"L'évolution d'un projet"

Data: Hit: 14123
Cela n'arrive pas toujours, mais parfois l'évolution d'un projet vient d'une série de combinaisons qui se succèdent, se croisent, se superposent en glissant d'une forme d'art à une autre de manière presque naturelle et magique.

jardinière querini

La beauté du travail de l'architecte consiste à pouvoir embrasser autant de disciplines que possible, afin d'avoir une vision plus large du paysage où enquêter et dessiner une idée valable qui peut conduire à un projet avec sa propre histoire.

Il m'est arrivé de concevoir des bibliothèques, des panneaux ou des récipients faisant référence à des tableaux de Mondrian ou de Braque, eux-mêmes inspirés de compositions musicales ; musique futuriste, jazz et boogie woogie pour Mondrian et J. S. Bach pour Braque.

évolution d'un projetévolution d'un projet

Au contraire, à d'autres moments, c'est la musique qui s'inspire de l'art ou de l'architecture. Un cas emblématique est celui de Modest Musorgskij pour la composition "Images d'une exposition" : en 1874, le musicien fut étonné par les peintures d'une exposition rétrospective d'un ami cher architecte, et décida de les traduire en musique dans une suite pour piano, orchestré en suivi de Maurice Ravel.

Plus récemment, le compositeur Luigi Nono a dédié une composition à l'architecte Carlo Scarpa : «À Carlo Scarpa, l'architecte et ses infinies possibilités», pour orchestre de micro-intervalles.

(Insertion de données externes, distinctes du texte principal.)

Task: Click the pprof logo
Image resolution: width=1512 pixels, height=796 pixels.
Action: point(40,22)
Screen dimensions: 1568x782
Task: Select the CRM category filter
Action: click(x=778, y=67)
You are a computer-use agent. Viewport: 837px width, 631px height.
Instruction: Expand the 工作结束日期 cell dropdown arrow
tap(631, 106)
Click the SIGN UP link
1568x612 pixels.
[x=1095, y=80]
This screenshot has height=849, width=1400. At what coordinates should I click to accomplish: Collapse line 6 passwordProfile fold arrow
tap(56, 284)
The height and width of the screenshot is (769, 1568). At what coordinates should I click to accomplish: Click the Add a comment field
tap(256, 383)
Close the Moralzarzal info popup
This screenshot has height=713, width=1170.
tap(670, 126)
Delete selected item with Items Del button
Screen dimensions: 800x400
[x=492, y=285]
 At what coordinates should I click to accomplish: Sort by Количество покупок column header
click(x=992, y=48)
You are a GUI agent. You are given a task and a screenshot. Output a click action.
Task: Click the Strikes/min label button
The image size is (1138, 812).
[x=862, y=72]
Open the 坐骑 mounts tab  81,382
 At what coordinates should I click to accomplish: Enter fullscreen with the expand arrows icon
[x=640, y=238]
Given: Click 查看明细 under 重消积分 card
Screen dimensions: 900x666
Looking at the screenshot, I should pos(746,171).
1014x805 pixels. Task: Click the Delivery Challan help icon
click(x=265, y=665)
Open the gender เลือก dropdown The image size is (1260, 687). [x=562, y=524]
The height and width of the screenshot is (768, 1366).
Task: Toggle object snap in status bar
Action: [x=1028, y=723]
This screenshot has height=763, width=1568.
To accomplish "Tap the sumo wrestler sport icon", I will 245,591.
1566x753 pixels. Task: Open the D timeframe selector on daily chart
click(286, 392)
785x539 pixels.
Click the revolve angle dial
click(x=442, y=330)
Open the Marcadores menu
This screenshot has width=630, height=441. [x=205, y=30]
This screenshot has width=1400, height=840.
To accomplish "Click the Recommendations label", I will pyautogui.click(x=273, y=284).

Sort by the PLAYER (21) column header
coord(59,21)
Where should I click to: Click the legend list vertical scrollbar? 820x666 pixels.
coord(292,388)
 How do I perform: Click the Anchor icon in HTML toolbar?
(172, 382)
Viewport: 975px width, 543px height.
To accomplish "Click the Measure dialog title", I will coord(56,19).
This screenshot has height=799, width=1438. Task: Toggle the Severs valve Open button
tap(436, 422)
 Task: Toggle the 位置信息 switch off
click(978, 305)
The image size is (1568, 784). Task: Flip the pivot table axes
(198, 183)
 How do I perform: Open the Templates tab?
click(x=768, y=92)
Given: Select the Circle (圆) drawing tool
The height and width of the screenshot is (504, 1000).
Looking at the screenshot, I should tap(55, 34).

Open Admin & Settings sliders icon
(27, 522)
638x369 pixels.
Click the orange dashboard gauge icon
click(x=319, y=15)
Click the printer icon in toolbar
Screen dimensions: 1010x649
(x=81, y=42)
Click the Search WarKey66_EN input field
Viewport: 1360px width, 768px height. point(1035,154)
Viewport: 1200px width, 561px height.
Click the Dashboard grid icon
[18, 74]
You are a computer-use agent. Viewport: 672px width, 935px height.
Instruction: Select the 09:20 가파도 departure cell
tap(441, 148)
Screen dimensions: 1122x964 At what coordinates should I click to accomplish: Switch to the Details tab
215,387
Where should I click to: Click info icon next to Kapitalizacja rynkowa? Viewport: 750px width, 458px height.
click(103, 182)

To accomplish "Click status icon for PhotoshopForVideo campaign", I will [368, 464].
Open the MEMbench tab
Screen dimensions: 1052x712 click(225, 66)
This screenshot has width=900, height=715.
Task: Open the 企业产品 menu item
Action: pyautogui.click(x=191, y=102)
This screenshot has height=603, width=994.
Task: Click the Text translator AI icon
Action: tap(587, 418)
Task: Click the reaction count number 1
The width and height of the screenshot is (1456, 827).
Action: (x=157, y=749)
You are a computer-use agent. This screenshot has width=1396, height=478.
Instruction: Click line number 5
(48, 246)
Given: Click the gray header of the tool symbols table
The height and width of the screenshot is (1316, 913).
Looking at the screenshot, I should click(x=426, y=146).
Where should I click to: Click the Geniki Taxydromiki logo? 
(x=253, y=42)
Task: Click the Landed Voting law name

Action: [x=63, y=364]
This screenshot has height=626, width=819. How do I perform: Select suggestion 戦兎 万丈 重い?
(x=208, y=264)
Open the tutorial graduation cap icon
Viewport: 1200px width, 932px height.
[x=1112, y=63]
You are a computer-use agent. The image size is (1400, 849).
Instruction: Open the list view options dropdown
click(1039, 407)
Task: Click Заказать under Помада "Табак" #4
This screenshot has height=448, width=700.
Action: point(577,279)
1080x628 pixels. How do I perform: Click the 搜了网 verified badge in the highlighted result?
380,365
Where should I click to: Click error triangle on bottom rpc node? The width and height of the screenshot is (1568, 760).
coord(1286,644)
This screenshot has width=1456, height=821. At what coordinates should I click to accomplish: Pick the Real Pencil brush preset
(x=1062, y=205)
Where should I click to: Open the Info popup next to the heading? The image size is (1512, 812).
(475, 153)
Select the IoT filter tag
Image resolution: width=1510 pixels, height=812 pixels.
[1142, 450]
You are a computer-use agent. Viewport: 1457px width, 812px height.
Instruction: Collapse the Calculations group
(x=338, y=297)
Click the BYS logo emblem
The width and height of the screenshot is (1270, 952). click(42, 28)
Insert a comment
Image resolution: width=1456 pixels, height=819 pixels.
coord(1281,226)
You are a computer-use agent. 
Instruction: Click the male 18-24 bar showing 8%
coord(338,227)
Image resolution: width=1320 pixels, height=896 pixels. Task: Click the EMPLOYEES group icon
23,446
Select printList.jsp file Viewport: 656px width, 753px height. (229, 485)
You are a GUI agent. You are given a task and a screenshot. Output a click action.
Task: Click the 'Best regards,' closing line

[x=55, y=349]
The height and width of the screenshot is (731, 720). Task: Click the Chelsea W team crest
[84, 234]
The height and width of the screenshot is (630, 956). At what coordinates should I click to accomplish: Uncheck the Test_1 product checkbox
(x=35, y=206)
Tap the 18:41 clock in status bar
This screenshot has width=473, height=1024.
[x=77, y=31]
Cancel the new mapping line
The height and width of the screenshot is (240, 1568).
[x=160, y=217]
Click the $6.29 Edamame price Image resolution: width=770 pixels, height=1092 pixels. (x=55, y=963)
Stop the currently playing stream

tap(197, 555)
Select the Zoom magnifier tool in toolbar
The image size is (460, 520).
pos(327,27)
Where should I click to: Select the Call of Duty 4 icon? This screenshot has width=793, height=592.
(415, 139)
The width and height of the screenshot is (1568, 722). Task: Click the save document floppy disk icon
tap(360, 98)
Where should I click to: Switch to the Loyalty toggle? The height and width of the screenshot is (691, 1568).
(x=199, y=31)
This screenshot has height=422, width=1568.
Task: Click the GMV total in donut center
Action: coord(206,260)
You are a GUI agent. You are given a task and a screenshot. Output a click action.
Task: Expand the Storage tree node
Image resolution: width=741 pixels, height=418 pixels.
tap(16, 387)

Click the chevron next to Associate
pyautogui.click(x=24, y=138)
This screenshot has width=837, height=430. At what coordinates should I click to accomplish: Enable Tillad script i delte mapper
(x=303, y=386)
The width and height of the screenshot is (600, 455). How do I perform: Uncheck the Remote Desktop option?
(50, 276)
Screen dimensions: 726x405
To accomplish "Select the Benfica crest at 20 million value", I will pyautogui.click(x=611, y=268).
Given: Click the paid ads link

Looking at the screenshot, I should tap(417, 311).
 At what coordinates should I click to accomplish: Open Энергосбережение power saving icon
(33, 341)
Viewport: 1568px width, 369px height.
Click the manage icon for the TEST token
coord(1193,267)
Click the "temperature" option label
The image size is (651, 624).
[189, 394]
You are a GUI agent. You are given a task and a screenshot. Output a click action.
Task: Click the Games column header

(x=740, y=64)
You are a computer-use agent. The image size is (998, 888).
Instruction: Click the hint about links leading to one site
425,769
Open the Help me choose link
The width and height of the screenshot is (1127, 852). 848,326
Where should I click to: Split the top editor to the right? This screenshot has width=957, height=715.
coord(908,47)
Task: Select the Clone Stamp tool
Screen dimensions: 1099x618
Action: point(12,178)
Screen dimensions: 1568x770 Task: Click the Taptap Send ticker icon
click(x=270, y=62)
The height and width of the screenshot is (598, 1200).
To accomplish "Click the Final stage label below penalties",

En revanche, Carlo Scarpa ne s'est jamais caché dans son architecture et dans certains détails de construction des références à Mondrian et Paul Klee. Une association évidente avec l'art de Mondrian peut être vue, par exemple, dans le tableau "Composition d'échiquier aux couleurs sombres" de 1919,

Repris à la fois sur les murs du Sacello di Castelvecchio à Vérone, et dans la décoration du sol de l'entrée de la fondation Querini Stampalia à Venise et nouement sur le sol de la zone de l'autel de l'église Torresino à Padoue.

Immagine6.png

La jardinière modulaire «Querini» (conçue par moi pour Track Design) puise son inspiration dans ce sol.

C'est un dessin géométrique avec un motif constitué d'un carré avec un ¼ excentrique composé de quatre modules colorés, obtenu en utilisant des marbres polis tels que le « nembo rosato », le « rosso Verona », le « verde Alpi » et le calcaire rouge. Le premiers, de nuances plus ténues, forme le « L», tandis que les deux autres, tendant vers le rouge foncé et le vert, constituent le «carré excentrique». Les quatre rotations de ces modules donnent 16 unités.

La jardinière a un schéma de composition qui peut être composé en agrégeant, à la fois horizontalement et verticalement, differents panneaux carrés avec les pots positionnés à droite ou à gauche, mais toujours dans la moitié inférieure pour laisser un espace libre au-dessus de chaque récipient / pot, de sorte que la plante trouve-t-elle des obstacles à sa croissance.